The newsies are led by Jack Kelly, played by Patrick Rooney, a terrific singer/actor whose performance could be described as star-making. A glib charmer and budding artist, Jack longs to head west with his best pal Crutchie (the ever-charismatic Matthew Uzarraga), whose bum leg and sweet smile sells "papes." Jack earns extra cash by painting backdrops for his de facto patron, burlesque theater owner and star Medda Larkin (a slyly maternal Stephanie Pope).

Trouble begins when profit-hungry Joseph Pulitzer (the excellent Kevin Gudahl, whose reason and restraint makes his character very real and very dangerous) raises the price of his paper. Other publishers follow, and the newsies revolt. They form a union at the suggestion of Nick Graffagna's thoughtful Davey, a newcomer forced into the paper-selling biz alongside younger brother Les (Carter Graf alternating in the role with Zachary Uzarraga) because of his father's injury. After naming Jack president, the union members call a strike.

Reporting on their efforts is Katherine (Eliza Palasz), an ambitious young journalist eager to move from the society and culture beat to hard news. As romance blooms between her and Jack, the newsies' mission expands from fair wages for news sellers to improved conditions for all child laborers.

The strike prompts a crackdown by Pulitzer, who imposes a news blackout along with his fellow newspaper titans. He also orders his thugs to break up the newsies' rallies and beat up the protesters, including Crutchie, who's arrested and locked up in a squalid "refuge" for poor orphans.

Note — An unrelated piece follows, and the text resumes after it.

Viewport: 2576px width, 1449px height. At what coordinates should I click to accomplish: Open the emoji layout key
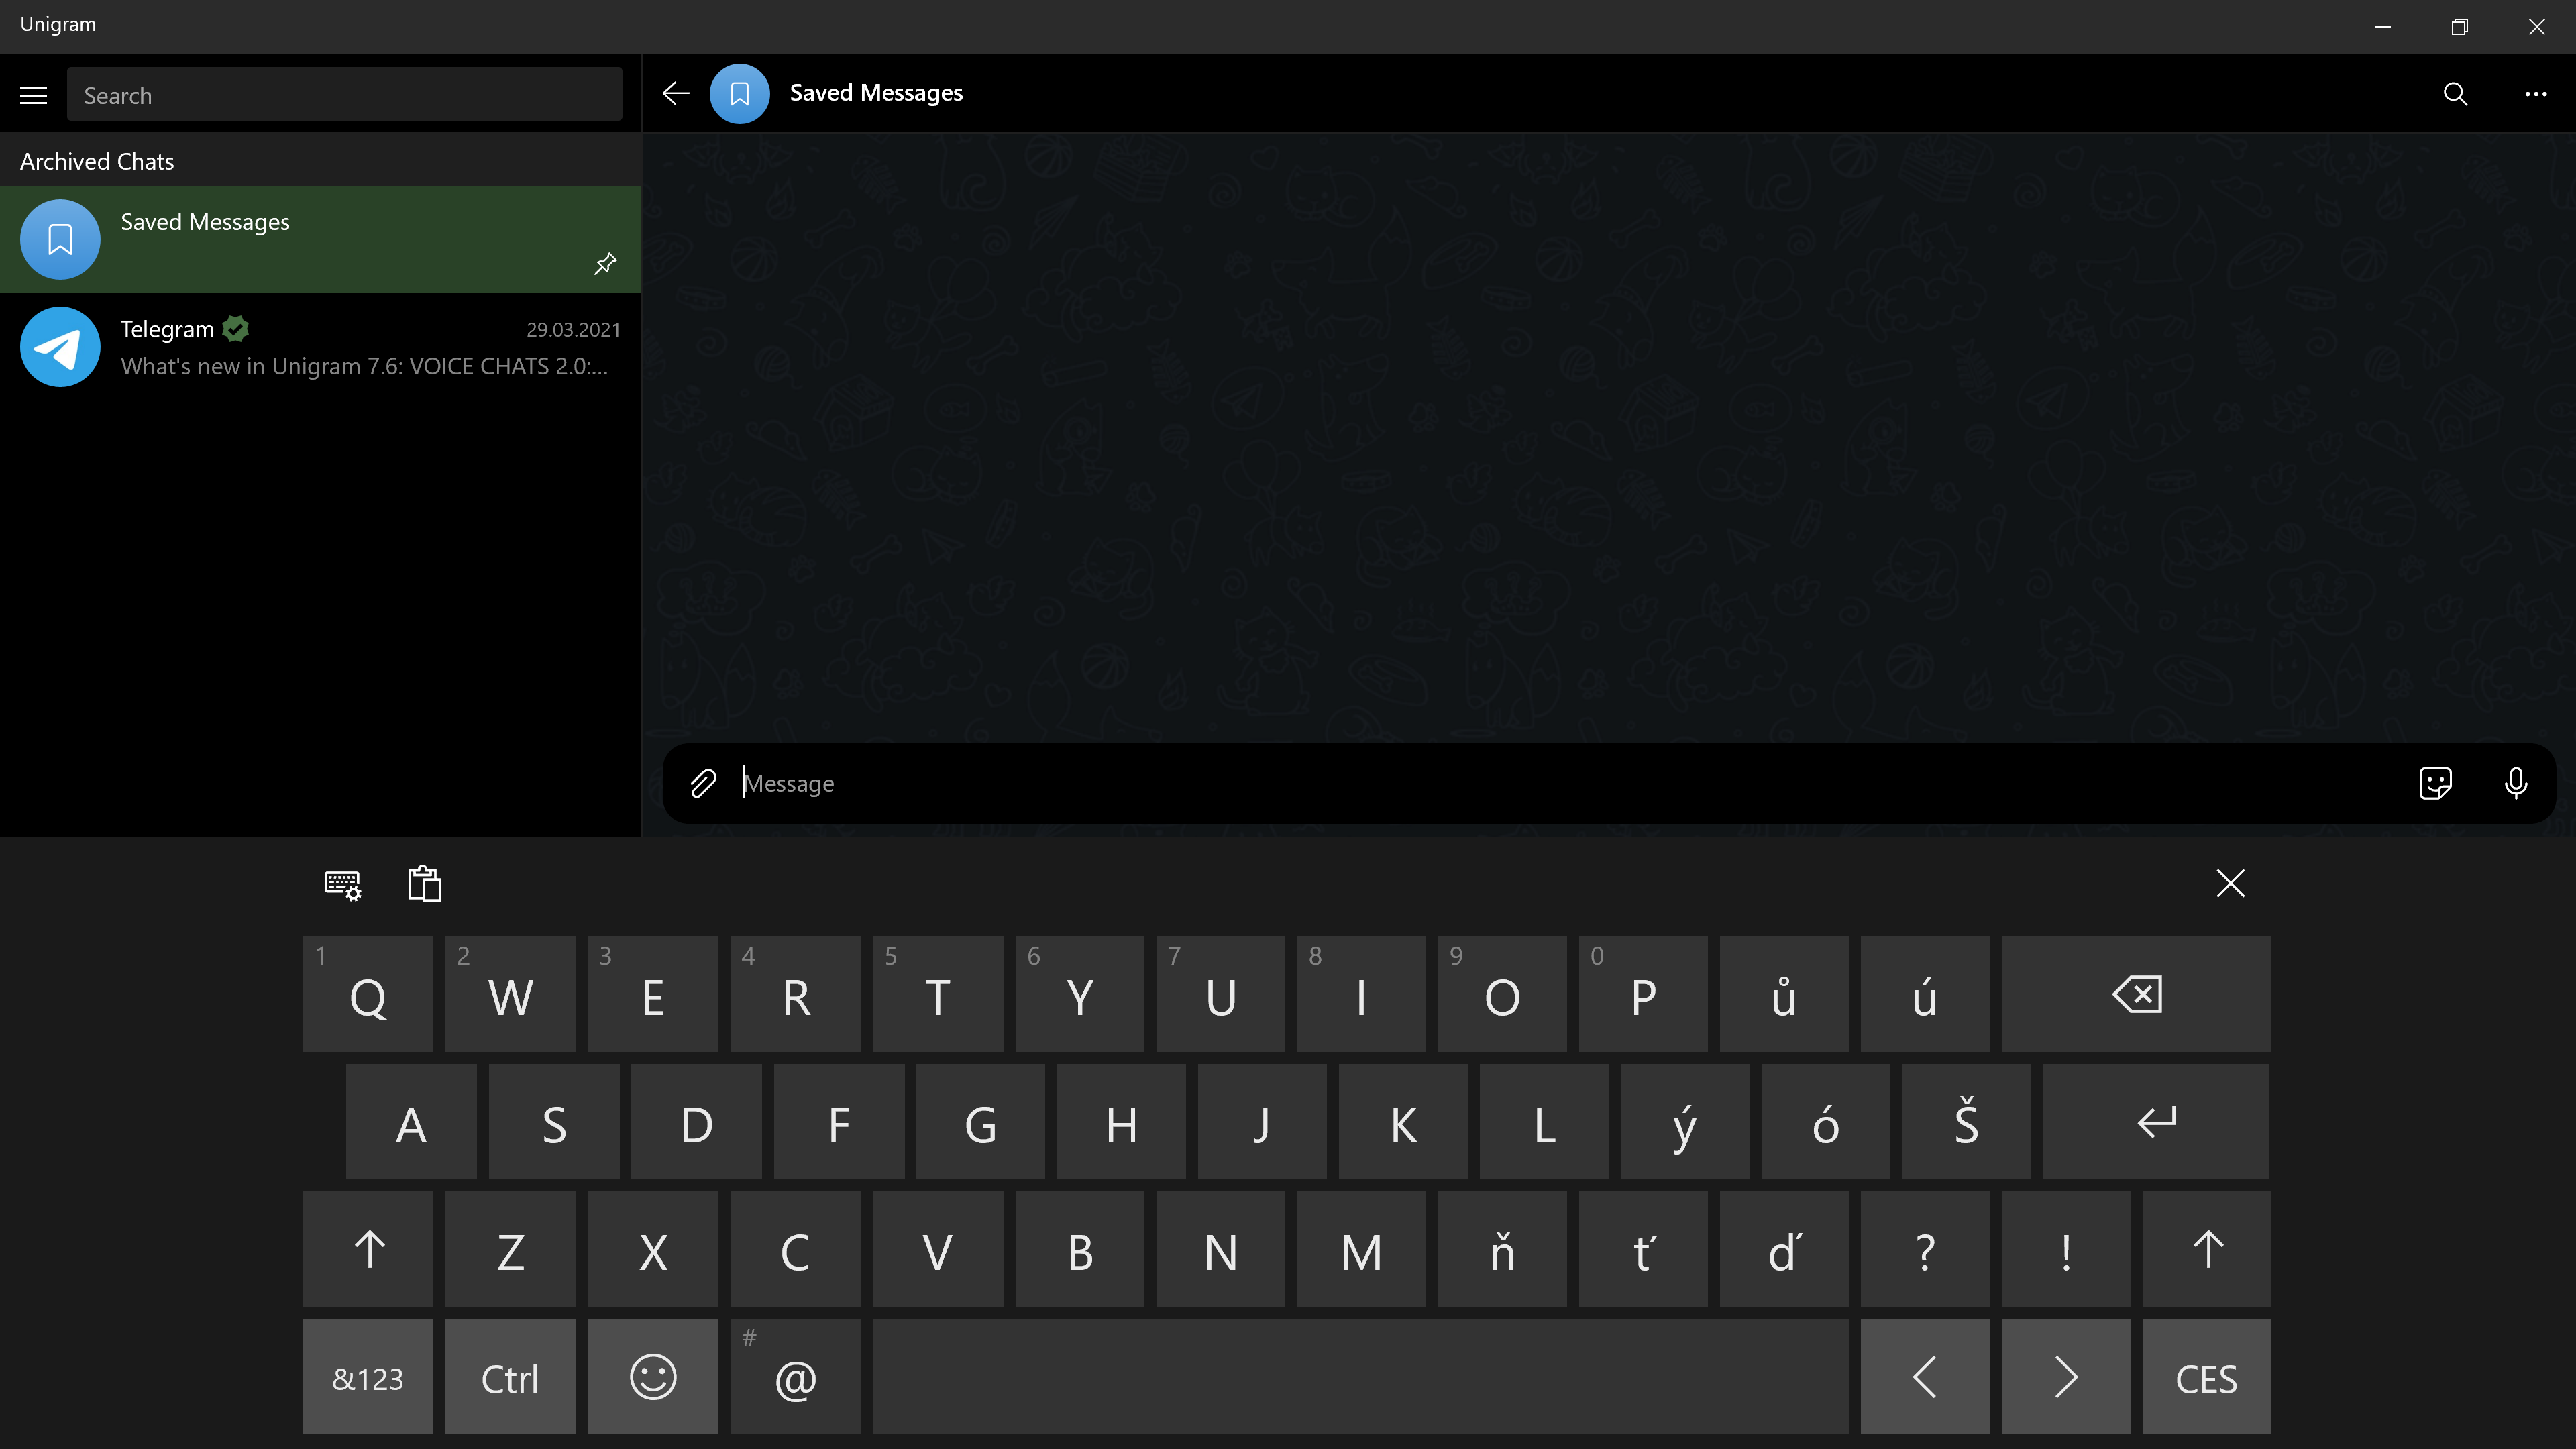point(652,1377)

The action unfolds on Kevin Depinet's muscular, smartly designed set dominated by faux steel girders that raise and lower. It's a bold, impressive design.

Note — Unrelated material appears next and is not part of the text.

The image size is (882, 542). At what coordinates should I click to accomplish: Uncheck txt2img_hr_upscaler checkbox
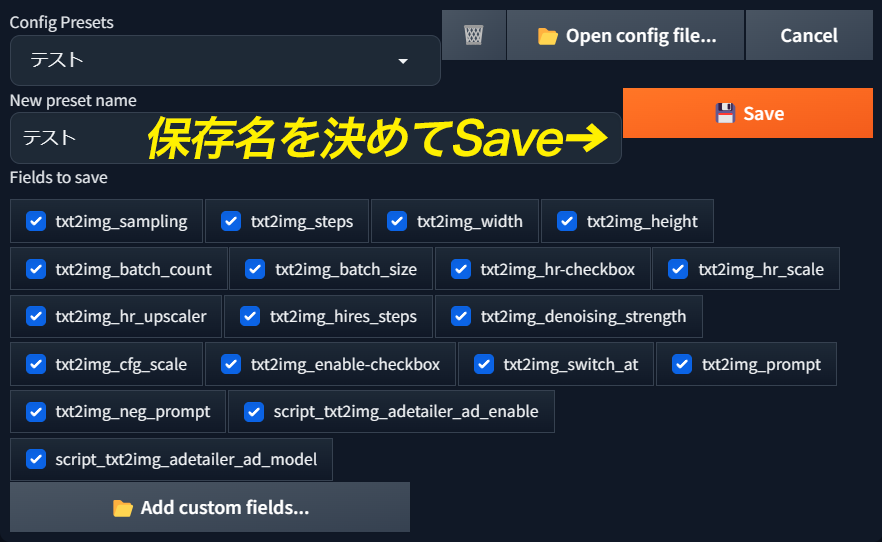click(36, 316)
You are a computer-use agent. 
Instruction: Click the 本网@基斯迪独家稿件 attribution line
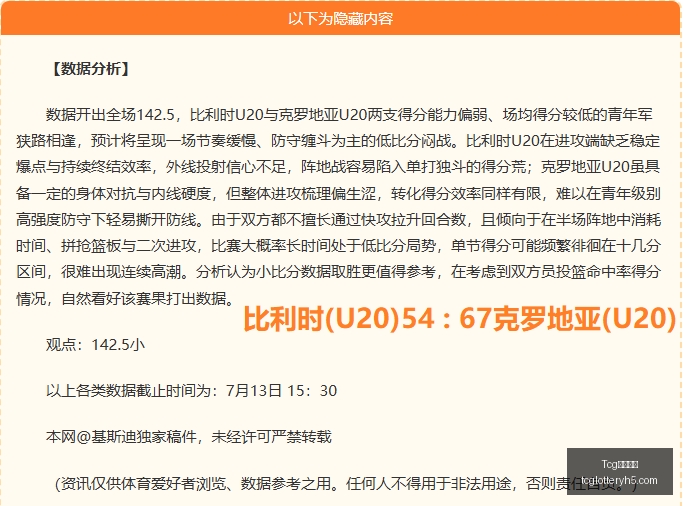(x=189, y=436)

But what most impresses about this production, aside from its indefatigable cast, is the exuberant choreography by consistently exciting Sanchez. Athletic and kinetic, percussive and balletic, Sanchez's choreography combines elegant pirouettes and graceful leaps that reflect the characters' soaring spirits, with back flips, stomping feet and clenched fists that illustrate their hardscrabble lives. Pope's "That's Rich" even tips its hat to Bob Fosse. It all works. Every step. And that is very good news indeed.